Starting with the line that contains "Screen dimensions: 800x450", reproduce each line through the end of the entries exactly as written.

Collected data:
==============================
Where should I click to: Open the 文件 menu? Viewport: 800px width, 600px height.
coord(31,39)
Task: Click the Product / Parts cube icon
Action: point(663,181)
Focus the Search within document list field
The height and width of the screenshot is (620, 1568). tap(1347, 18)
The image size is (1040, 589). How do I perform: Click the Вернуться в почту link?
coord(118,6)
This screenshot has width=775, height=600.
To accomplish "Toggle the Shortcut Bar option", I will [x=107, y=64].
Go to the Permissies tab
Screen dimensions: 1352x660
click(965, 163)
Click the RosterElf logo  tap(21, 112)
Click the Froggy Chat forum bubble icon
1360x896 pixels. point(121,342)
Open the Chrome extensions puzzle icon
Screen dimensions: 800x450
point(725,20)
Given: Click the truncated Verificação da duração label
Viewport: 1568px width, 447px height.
==============================
_Exercise response_.
Screen dimensions: 800x450
point(725,20)
Given: Click the truncated Verificação da duração label
Viewport: 1568px width, 447px height.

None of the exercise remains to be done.